Friday, June 1, 2012


     Clowns were smiling, tigers roaring and elephants parading around the arena at the Crawford Center in Shawano on Monday, May 28 as the Beja Shrine Circus put on two shows for the community of Shawano.
     The Beja Shrine Circus, produced by the George Carden Circus, drew large crowds for both of the shows Monday with the fan favorite of the show being Bo -- the world's largest circus performing elephant at 12,000 pounds.
     The circus poses some issues when you are covering it for photographs. The lighting is horrible with the house lights turn off and only colored spotlights roaming around the arena. While the lighting isn't perfect for photos, it can also create some neat effects.
     The key to covering the circus was showing up early -- about an hour -- and talking to Nina Carden, a showgirl and manager for the circus. She gave me a great interview and also allowed by all the access I wanted ... which is rare these days at events you are covering.
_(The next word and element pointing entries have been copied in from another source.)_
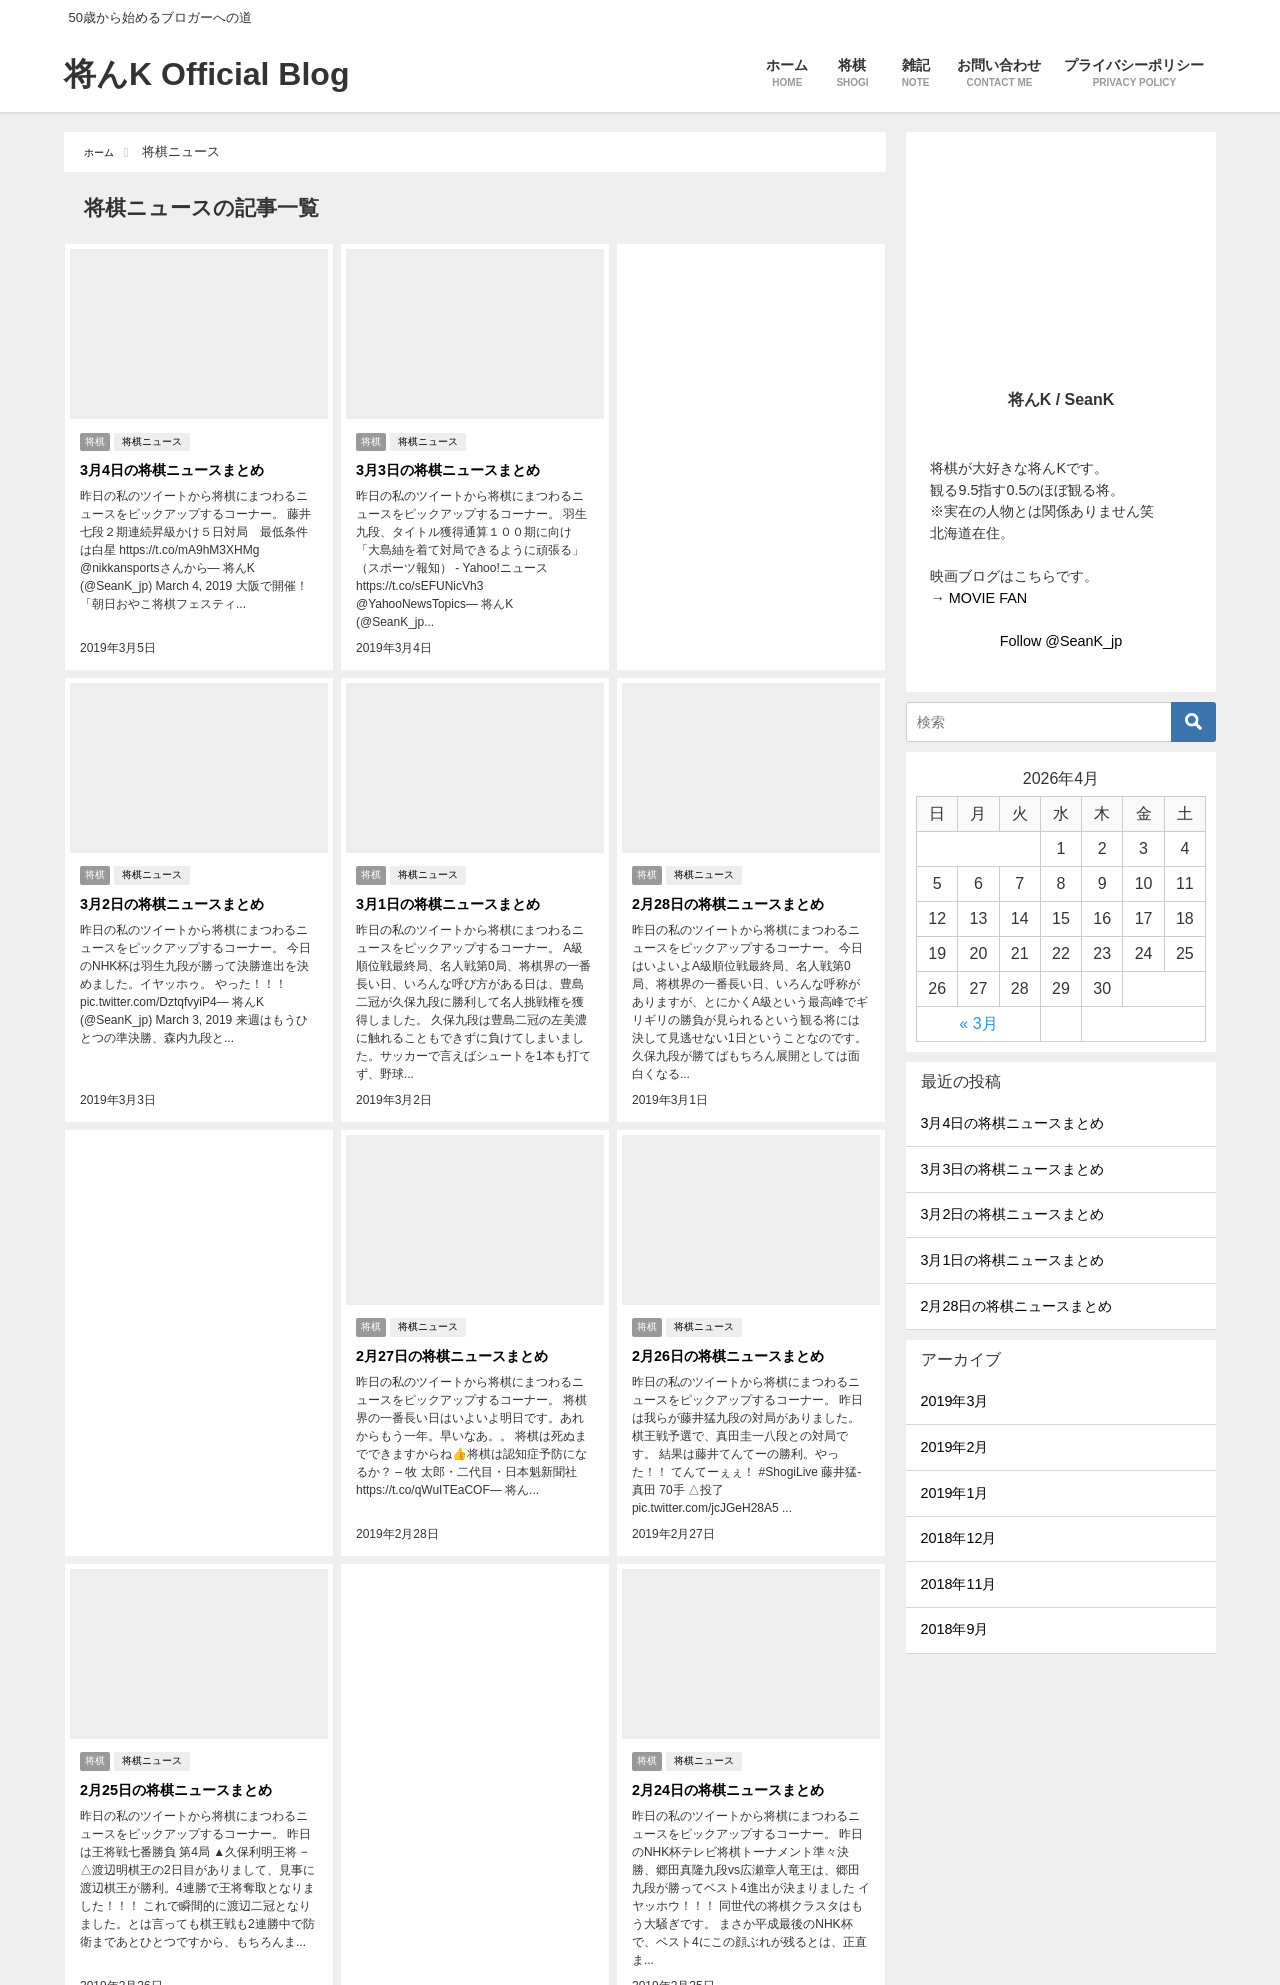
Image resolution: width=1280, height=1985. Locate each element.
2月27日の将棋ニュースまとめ (460, 1292)
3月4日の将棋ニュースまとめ (180, 464)
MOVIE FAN (988, 598)
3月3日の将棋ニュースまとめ (456, 464)
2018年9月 (954, 1629)
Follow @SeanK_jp (1061, 641)
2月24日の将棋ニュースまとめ (736, 1697)
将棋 (95, 436)
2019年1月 (954, 1493)
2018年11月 (958, 1584)
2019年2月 (954, 1447)
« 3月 (978, 1023)
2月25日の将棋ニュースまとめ (184, 1697)
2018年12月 (958, 1538)
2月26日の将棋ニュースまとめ (736, 1292)
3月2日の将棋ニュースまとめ (180, 869)
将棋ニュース (157, 436)
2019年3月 (954, 1401)
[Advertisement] (751, 404)
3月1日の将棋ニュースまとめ (456, 869)
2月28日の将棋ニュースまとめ (736, 869)
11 (581, 1929)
     The highlight to my day covering the circus was getting outside during the show as the elephant trainers were prepping the four elephants for the show -- spraying them down, getting them costumed up for the rides and the show and just seeing how the circus folks care for the animals. They were treating them very well.
     Elephants are remarkable creatures. They big, but still very gentle on their feet.
     Along with this blog, I've included some of my favorite photos and an audio slideshow I put together following the circus. Enjoy!